Issue 12

May 5, 2016

In this issue, we talk leading regional change by planting seeds of innovation.

ANDRÉ GIDE

You cannot discover new oceans unless you have the courage to lose sight of the shore.

Dear Pioneers,

We continue to be grateful for the incredible courage, generosity of spirit, and boldness of the pioneers around the country creating incredible places where learners thrive and love learning. At the forefront of creating what learning can look like are not individual leaders but incredible teams and networks of people contributing to and co-creating the pathway forward together.

This week, I had a great opportunity to sit down in Pittsburgh with a handful of amazing leaders of pioneering networks. True to form, each is leading by empowering others and building teams and networks of pioneers doing amazing work together to support learner-centered environments grow and deepen their impact. It is one of the many conversations popping up around the country about how to make sure that networks are collaborating and making individual efforts add up to more than the sum of their parts.

Despite the fact that my work is dedicated to creating the conditions for pioneers to effectively collaborate, share, and learn from each other, I sometimes find it challenging myself.

In the meeting yesterday—one that I was so honored to have been invited to—I found myself feeling defensive at times. Someone would say that we need to create something that I felt Education Reimagined is already doing. My immediate impulse was to want to say, “Wait, don’t do that—we are doing that.”

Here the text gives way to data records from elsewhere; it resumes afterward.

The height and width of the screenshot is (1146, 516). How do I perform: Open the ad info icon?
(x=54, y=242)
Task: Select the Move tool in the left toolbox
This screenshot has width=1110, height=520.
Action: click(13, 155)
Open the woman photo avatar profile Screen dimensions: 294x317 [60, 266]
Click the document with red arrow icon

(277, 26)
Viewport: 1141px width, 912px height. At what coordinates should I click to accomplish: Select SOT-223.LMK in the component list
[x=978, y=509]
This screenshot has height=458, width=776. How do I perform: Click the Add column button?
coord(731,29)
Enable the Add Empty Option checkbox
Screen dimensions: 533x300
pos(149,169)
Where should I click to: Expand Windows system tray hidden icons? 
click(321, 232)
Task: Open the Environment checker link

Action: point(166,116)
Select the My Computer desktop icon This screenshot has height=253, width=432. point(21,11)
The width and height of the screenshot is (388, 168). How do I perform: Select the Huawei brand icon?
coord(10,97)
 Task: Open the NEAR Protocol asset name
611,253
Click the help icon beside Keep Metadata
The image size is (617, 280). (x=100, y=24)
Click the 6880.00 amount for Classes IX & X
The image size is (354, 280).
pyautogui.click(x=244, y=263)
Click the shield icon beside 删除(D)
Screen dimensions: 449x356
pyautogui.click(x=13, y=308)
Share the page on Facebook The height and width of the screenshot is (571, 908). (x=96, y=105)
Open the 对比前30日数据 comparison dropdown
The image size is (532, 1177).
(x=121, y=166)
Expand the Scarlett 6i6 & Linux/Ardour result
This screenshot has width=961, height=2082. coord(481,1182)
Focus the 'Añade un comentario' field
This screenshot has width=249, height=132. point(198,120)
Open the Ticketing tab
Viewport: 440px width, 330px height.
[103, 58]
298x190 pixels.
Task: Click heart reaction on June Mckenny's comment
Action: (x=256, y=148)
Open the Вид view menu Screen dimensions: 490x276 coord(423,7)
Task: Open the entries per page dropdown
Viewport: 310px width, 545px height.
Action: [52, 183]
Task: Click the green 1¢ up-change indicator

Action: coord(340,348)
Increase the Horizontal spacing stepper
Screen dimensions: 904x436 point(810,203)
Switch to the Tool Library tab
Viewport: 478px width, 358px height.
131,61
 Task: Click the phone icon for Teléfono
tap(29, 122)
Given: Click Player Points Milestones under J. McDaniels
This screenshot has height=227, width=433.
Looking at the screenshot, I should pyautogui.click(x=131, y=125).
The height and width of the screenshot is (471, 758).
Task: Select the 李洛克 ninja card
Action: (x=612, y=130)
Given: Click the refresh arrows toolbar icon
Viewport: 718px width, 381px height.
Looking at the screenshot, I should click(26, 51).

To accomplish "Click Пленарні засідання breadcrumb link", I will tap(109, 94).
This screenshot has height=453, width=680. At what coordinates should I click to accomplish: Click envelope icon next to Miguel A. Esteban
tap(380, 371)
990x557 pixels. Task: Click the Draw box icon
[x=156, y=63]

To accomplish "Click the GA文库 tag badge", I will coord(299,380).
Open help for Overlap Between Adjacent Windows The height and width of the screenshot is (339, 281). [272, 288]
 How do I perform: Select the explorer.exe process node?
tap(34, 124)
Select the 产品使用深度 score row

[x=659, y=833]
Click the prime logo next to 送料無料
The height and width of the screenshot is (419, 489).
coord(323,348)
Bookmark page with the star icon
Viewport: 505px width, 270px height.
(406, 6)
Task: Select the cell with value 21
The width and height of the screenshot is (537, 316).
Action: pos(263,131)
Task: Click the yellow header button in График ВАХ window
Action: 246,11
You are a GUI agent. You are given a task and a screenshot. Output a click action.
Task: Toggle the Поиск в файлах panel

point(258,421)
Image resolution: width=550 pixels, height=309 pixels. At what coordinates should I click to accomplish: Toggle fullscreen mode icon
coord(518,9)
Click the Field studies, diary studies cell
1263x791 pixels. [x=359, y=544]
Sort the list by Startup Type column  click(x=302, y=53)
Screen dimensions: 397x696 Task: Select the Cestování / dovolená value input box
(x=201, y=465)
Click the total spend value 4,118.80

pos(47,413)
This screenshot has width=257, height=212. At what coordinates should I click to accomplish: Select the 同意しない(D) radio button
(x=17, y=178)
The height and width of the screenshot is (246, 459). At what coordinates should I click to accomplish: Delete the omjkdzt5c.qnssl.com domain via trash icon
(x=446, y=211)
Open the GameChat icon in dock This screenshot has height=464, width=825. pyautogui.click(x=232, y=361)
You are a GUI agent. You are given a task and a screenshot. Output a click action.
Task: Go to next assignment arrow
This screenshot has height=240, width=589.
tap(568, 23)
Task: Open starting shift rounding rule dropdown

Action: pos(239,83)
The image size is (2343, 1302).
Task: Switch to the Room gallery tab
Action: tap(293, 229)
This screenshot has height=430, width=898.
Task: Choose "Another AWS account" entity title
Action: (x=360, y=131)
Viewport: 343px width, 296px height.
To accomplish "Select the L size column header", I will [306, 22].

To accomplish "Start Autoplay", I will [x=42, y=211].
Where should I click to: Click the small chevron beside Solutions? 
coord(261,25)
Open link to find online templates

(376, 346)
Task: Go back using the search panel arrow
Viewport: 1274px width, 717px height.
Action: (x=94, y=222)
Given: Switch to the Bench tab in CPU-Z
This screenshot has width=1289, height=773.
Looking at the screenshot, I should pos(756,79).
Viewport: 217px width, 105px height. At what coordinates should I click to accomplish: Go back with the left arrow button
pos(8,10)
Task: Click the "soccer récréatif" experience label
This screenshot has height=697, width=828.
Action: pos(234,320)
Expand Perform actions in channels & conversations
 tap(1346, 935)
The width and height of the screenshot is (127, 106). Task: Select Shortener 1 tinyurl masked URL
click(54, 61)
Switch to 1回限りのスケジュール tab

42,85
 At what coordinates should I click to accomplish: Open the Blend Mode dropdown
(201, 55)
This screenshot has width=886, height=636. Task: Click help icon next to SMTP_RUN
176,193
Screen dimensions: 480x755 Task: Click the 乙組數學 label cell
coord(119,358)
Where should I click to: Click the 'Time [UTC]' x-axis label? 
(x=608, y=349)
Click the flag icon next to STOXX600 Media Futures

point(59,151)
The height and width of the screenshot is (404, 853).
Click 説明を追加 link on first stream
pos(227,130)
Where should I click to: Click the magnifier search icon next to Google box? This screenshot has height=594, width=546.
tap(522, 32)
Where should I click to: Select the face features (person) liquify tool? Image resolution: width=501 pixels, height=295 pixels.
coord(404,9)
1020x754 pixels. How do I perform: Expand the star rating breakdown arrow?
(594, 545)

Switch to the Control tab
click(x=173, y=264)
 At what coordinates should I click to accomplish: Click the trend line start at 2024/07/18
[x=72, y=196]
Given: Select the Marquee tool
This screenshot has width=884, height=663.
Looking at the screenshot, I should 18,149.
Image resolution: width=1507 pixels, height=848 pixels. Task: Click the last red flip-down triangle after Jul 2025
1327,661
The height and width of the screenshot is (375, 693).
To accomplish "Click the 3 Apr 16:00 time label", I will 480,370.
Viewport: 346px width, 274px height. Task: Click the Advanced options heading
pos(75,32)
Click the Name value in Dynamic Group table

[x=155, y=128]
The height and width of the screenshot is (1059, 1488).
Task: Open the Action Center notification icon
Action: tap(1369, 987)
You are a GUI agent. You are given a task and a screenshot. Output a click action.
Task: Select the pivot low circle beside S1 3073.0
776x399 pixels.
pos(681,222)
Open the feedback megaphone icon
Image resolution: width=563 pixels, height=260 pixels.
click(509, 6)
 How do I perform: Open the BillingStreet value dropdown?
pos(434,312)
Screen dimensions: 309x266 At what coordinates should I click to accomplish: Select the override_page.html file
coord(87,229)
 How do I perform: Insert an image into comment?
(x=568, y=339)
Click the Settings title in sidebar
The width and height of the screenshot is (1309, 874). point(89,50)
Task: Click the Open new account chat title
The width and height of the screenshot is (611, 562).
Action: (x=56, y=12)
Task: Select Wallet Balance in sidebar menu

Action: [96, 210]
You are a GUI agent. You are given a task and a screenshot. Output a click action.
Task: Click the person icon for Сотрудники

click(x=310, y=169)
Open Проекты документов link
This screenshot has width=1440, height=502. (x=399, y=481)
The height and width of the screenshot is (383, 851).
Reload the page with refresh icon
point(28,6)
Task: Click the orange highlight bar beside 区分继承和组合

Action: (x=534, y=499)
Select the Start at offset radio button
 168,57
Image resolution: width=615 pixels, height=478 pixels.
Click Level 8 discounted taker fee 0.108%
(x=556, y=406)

It took a moment…well, maybe the whole day to switch my context from one of scarcity to one of abundance, from being territorial to realizing that we need hundreds of spaces for pioneers to come together—not just a handful. The context is so important. In those moments when the work becomes about the leader, the work becomes small and weak.

When the context is bringing learner-centered education to life for more and more kids, there is space for all of us to be powerful contributors and collaborators, inviting more and more people to join the field.

It is always an on-going process of learning and growing and that’s the most important characteristic of a pioneer—someone who has the courage to continue to fail and mess up and then learn and grow from that experience. I, too, am a pioneer—humanly failing forward.